A similar disproportion can be viewed in the private equity dollars focused on the energy sector. Most of the private equity firms specialising in energy are based in the US and have been focused on US companies. This is set to change though, given the tremendous opportunities these managers see in building and improving energy businesses around the world.
Most of the panellists at the Private Equity International Energy Forum held this week in New York expressed enthusiasm at the prospects for doing deals beyond the US and Canada – and noted that credit conditions are actually fuelling deal flow.
The energy market is the biggest market in the world, and so it’s not surprising that within private equity, the energy “niche” is by far the largest. Some energy-focused firms have grown to become among the largest private equity firms in the world, such as First Reserve which ranks 23rd in the 2008 PEI 50. Given the continuing LP appetite for exposure to the energy sector, it is safe to assume that these GPs will continue to outpace many generalist firms.
Actual oil in the ground tends to be owned by governments. But private equity firms have seen great success investing in the slew of companies that service the energy market, like Aquilex, a company purchased this week by Teachers’ Private Capital that provides cleaning and maintenance services to the energy industry.
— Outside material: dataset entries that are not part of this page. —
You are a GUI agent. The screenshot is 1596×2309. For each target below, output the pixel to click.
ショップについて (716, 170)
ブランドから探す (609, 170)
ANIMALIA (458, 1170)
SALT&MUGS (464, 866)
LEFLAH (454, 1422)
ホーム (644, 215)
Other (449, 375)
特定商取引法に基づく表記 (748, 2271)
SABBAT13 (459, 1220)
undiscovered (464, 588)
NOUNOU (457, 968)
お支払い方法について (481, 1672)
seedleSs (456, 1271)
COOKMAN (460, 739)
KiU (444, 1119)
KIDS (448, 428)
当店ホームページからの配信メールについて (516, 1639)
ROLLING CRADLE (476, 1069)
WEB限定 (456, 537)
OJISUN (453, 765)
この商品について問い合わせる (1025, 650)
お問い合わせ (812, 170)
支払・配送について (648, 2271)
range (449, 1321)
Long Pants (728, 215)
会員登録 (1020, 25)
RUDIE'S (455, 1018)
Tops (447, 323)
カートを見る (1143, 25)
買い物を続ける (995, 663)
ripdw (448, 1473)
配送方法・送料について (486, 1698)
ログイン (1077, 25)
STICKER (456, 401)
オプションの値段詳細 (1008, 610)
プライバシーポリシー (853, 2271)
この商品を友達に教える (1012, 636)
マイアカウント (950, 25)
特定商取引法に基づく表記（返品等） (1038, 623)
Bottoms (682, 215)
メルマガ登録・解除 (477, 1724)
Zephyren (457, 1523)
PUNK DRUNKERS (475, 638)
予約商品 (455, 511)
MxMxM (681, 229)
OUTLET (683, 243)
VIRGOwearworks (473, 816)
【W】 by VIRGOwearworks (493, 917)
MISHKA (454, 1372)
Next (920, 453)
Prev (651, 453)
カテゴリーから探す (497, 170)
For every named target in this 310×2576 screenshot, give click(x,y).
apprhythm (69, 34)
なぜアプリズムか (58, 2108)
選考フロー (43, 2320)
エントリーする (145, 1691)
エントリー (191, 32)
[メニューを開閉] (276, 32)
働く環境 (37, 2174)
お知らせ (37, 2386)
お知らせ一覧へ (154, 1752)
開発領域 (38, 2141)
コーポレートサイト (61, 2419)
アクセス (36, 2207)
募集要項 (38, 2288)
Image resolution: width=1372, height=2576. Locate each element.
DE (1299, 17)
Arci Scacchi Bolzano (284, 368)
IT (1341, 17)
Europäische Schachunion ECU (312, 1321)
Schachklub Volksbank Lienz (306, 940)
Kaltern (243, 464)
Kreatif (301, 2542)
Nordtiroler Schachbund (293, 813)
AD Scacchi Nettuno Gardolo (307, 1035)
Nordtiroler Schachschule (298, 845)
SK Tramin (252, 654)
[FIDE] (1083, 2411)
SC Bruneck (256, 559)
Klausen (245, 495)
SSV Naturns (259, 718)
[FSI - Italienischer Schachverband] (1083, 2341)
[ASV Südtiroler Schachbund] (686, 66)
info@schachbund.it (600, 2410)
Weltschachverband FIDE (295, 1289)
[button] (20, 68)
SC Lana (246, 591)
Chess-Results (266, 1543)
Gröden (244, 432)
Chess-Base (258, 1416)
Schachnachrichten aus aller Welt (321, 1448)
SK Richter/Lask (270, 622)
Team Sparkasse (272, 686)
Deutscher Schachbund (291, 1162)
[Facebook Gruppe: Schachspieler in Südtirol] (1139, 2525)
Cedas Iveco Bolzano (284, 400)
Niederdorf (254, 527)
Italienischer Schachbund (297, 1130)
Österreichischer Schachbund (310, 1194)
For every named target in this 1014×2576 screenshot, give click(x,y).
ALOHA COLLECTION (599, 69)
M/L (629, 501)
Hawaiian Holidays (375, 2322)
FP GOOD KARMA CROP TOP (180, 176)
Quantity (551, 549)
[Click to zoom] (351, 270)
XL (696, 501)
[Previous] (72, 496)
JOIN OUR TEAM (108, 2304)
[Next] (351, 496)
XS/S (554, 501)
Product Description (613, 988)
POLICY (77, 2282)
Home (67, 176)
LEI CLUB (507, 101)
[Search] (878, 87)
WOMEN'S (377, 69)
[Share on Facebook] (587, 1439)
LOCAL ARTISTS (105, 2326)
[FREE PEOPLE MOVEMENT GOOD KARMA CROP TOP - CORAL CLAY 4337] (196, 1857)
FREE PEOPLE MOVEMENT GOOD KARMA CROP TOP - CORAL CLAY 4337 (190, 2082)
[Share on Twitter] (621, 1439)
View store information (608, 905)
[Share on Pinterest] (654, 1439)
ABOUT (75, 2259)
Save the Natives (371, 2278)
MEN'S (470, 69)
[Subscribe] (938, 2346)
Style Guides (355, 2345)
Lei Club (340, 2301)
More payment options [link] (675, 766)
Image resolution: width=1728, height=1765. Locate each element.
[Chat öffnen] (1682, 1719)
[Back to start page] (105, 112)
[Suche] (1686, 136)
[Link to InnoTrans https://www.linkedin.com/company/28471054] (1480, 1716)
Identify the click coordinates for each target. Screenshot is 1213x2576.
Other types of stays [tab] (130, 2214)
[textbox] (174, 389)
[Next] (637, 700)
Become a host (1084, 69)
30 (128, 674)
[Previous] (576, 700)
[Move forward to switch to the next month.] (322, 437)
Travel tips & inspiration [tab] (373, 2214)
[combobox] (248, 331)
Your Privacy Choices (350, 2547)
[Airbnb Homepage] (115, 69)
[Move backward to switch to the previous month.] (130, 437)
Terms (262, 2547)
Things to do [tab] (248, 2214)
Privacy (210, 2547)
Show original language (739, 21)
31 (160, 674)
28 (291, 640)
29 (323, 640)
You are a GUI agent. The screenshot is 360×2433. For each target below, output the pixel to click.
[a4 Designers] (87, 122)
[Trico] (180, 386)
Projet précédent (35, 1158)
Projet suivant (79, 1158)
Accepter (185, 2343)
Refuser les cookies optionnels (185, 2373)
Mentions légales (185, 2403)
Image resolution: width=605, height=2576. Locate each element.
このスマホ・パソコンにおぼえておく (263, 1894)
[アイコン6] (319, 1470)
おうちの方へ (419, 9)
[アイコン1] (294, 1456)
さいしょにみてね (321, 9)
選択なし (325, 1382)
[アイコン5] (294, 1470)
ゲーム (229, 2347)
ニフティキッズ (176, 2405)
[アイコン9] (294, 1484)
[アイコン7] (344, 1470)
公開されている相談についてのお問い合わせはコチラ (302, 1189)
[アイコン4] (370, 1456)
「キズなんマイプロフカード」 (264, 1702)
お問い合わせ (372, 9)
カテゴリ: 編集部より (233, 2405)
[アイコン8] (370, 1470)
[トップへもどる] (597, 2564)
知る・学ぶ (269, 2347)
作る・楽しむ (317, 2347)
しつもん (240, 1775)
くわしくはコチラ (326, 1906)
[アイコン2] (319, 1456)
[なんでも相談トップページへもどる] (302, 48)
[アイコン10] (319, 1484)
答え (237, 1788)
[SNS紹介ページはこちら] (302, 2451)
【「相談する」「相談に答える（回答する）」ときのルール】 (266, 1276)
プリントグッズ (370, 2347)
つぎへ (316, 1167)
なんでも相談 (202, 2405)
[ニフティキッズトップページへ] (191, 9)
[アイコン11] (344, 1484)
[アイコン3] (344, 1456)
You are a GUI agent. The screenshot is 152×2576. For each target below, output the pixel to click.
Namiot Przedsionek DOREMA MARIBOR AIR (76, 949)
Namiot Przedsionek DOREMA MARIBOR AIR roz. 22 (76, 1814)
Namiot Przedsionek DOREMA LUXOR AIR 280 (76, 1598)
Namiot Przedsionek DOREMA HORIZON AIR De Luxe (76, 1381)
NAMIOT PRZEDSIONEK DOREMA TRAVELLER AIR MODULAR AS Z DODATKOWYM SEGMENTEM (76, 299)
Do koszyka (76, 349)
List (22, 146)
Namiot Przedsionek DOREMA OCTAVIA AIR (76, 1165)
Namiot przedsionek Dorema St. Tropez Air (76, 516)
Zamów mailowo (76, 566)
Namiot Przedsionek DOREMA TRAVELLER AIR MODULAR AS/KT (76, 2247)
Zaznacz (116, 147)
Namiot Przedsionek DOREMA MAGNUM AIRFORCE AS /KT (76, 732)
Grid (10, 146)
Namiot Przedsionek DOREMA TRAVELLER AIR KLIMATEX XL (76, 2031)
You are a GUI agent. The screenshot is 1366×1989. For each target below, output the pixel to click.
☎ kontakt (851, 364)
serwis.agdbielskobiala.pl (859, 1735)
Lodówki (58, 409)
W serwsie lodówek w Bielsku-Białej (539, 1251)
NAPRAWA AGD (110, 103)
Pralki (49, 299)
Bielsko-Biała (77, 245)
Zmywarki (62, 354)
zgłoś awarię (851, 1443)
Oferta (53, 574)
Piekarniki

In North America and parts of Europe, such as the North Sea, these energy services markets are reasonably mature but still in need of capital, technology and good ideas.
In certain emerging markets, there is plenty of cash and natural resources, but expertise with global-standard best practices is in short supply. This is where private equity can play a role.
Not only are the Western energy specialists getting busier internationally, but local firms are adopting private equity approaches to energy investment.
Among the presenters at the recent PEI Energy Forum was Brad Bourland, head of proprietary investment at the recently formed Jadwa Investment, a Saudi investment bank backed by local families. The rejuvenation of the Saudi Stock Exchange has created a demand for Saudi energy services companies with the highest standards of corporate governance and business practices. This takes capital (which is not in short supply in the MENA region) but also a professional, systematic approach to investment and corporate oversight. Saudi Arabia wants to see the development of a thriving local services sector around its oil industry, and the private equity approach holds great appeal in this regard.
If Jadwa and other firms like it are successful, their models will be mimicked around the world and private equity energy may grow to a size that rivals the rest of the industry put together.
At a time when vast amounts of column inches continue to be expended on how the “credit quake” has paralysed the markets, PEO thought it salutary to visit a part of our industry that is still active, engaged – and investing.